(Dataset records)
##########

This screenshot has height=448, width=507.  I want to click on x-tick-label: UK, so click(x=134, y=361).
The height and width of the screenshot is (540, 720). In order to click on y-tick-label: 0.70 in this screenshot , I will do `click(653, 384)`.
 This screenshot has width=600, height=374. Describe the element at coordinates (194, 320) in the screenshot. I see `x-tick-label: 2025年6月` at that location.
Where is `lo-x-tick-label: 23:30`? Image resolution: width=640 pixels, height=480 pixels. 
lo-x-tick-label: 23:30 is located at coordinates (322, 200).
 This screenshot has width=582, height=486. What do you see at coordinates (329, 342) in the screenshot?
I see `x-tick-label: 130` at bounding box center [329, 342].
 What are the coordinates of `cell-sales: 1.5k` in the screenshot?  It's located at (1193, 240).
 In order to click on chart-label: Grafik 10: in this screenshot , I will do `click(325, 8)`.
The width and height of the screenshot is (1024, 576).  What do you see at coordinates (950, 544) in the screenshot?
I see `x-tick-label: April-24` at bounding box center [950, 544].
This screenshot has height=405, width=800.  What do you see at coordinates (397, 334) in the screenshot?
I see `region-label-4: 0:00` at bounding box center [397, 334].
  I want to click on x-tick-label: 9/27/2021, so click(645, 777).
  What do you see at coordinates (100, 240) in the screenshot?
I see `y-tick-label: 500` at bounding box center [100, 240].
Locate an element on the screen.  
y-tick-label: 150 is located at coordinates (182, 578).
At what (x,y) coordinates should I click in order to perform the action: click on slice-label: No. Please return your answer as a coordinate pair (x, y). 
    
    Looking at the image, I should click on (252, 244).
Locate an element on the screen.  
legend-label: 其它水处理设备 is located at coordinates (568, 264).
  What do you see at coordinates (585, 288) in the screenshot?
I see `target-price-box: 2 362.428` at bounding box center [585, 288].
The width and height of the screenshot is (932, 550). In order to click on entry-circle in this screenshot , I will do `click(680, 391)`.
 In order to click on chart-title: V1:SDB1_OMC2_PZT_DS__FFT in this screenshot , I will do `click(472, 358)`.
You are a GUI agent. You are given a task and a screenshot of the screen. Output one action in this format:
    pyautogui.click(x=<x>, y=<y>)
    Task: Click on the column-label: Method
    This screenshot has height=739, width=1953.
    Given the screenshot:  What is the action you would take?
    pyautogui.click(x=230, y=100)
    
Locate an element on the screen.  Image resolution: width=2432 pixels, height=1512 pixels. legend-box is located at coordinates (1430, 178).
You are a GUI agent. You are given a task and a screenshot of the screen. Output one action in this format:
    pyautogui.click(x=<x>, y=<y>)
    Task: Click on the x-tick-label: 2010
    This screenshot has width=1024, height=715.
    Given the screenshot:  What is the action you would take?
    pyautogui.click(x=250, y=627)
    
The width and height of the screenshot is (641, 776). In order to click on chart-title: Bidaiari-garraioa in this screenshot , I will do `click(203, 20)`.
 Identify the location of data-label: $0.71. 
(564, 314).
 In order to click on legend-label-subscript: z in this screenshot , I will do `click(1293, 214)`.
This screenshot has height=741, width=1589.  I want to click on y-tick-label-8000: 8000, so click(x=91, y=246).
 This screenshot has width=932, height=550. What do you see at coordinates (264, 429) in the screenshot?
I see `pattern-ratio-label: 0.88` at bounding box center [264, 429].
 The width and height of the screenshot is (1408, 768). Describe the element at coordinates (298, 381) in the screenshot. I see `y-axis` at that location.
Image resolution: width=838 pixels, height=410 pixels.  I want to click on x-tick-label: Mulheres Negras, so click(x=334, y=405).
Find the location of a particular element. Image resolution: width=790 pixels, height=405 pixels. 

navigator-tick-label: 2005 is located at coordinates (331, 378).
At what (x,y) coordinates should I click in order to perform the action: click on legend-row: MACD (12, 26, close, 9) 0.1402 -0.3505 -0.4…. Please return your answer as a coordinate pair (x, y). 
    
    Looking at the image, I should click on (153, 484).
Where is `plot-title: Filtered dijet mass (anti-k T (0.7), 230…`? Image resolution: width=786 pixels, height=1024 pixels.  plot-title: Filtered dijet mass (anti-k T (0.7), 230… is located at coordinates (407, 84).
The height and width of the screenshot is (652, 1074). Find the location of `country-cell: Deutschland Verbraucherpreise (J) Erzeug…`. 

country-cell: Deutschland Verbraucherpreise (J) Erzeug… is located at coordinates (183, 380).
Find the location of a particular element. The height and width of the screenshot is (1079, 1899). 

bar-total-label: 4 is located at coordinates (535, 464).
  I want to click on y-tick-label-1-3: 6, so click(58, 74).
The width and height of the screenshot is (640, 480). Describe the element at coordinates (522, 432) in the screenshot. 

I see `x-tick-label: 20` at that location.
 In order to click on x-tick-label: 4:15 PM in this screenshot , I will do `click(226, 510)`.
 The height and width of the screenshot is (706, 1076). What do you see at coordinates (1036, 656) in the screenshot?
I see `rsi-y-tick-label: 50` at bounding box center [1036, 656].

##########

Reproduce the records above with "Locate an element on the screen" swapped out for "Find an element on the screen" and every other character left as it is.

RESPONSE BOX:
This screenshot has height=448, width=507.  I want to click on x-tick-label: UK, so click(x=134, y=361).
The height and width of the screenshot is (540, 720). In order to click on y-tick-label: 0.70 in this screenshot , I will do `click(653, 384)`.
 This screenshot has width=600, height=374. Describe the element at coordinates (194, 320) in the screenshot. I see `x-tick-label: 2025年6月` at that location.
Where is `lo-x-tick-label: 23:30`? Image resolution: width=640 pixels, height=480 pixels. 
lo-x-tick-label: 23:30 is located at coordinates (322, 200).
 This screenshot has width=582, height=486. What do you see at coordinates (329, 342) in the screenshot?
I see `x-tick-label: 130` at bounding box center [329, 342].
 What are the coordinates of `cell-sales: 1.5k` in the screenshot?  It's located at (1193, 240).
 In order to click on chart-label: Grafik 10: in this screenshot , I will do `click(325, 8)`.
The width and height of the screenshot is (1024, 576).  What do you see at coordinates (950, 544) in the screenshot?
I see `x-tick-label: April-24` at bounding box center [950, 544].
This screenshot has height=405, width=800.  What do you see at coordinates (397, 334) in the screenshot?
I see `region-label-4: 0:00` at bounding box center [397, 334].
  I want to click on x-tick-label: 9/27/2021, so click(645, 777).
  What do you see at coordinates (100, 240) in the screenshot?
I see `y-tick-label: 500` at bounding box center [100, 240].
Find an element on the screen.  
y-tick-label: 150 is located at coordinates (182, 578).
At what (x,y) coordinates should I click in order to perform the action: click on slice-label: No. Please return your answer as a coordinate pair (x, y). 
    
    Looking at the image, I should click on (252, 244).
Find an element on the screen.  
legend-label: 其它水处理设备 is located at coordinates (568, 264).
  What do you see at coordinates (585, 288) in the screenshot?
I see `target-price-box: 2 362.428` at bounding box center [585, 288].
The width and height of the screenshot is (932, 550). In order to click on entry-circle in this screenshot , I will do `click(680, 391)`.
 In order to click on chart-title: V1:SDB1_OMC2_PZT_DS__FFT in this screenshot , I will do `click(472, 358)`.
You are a GUI agent. You are given a task and a screenshot of the screen. Output one action in this format:
    pyautogui.click(x=<x>, y=<y>)
    Task: Click on the column-label: Method
    This screenshot has height=739, width=1953.
    Given the screenshot:  What is the action you would take?
    pyautogui.click(x=230, y=100)
    
Find an element on the screen.  Image resolution: width=2432 pixels, height=1512 pixels. legend-box is located at coordinates (1430, 178).
You are a GUI agent. You are given a task and a screenshot of the screen. Output one action in this format:
    pyautogui.click(x=<x>, y=<y>)
    Task: Click on the x-tick-label: 2010
    This screenshot has width=1024, height=715.
    Given the screenshot:  What is the action you would take?
    pyautogui.click(x=250, y=627)
    
The width and height of the screenshot is (641, 776). In order to click on chart-title: Bidaiari-garraioa in this screenshot , I will do `click(203, 20)`.
 Identify the location of data-label: $0.71. 
(564, 314).
 In order to click on legend-label-subscript: z in this screenshot , I will do `click(1293, 214)`.
This screenshot has height=741, width=1589.  I want to click on y-tick-label-8000: 8000, so click(x=91, y=246).
 This screenshot has width=932, height=550. What do you see at coordinates (264, 429) in the screenshot?
I see `pattern-ratio-label: 0.88` at bounding box center [264, 429].
 The width and height of the screenshot is (1408, 768). Describe the element at coordinates (298, 381) in the screenshot. I see `y-axis` at that location.
Image resolution: width=838 pixels, height=410 pixels.  I want to click on x-tick-label: Mulheres Negras, so click(x=334, y=405).
Find the location of a particular element. Image resolution: width=790 pixels, height=405 pixels. 

navigator-tick-label: 2005 is located at coordinates (331, 378).
At what (x,y) coordinates should I click in order to perform the action: click on legend-row: MACD (12, 26, close, 9) 0.1402 -0.3505 -0.4…. Please return your answer as a coordinate pair (x, y). 
    
    Looking at the image, I should click on (153, 484).
Where is `plot-title: Filtered dijet mass (anti-k T (0.7), 230…`? Image resolution: width=786 pixels, height=1024 pixels.  plot-title: Filtered dijet mass (anti-k T (0.7), 230… is located at coordinates (407, 84).
The height and width of the screenshot is (652, 1074). Find the location of `country-cell: Deutschland Verbraucherpreise (J) Erzeug…`. 

country-cell: Deutschland Verbraucherpreise (J) Erzeug… is located at coordinates (183, 380).
Find the location of a particular element. The height and width of the screenshot is (1079, 1899). 

bar-total-label: 4 is located at coordinates (535, 464).
  I want to click on y-tick-label-1-3: 6, so click(58, 74).
The width and height of the screenshot is (640, 480). Describe the element at coordinates (522, 432) in the screenshot. 

I see `x-tick-label: 20` at that location.
 In order to click on x-tick-label: 4:15 PM in this screenshot , I will do `click(226, 510)`.
 The height and width of the screenshot is (706, 1076). What do you see at coordinates (1036, 656) in the screenshot?
I see `rsi-y-tick-label: 50` at bounding box center [1036, 656].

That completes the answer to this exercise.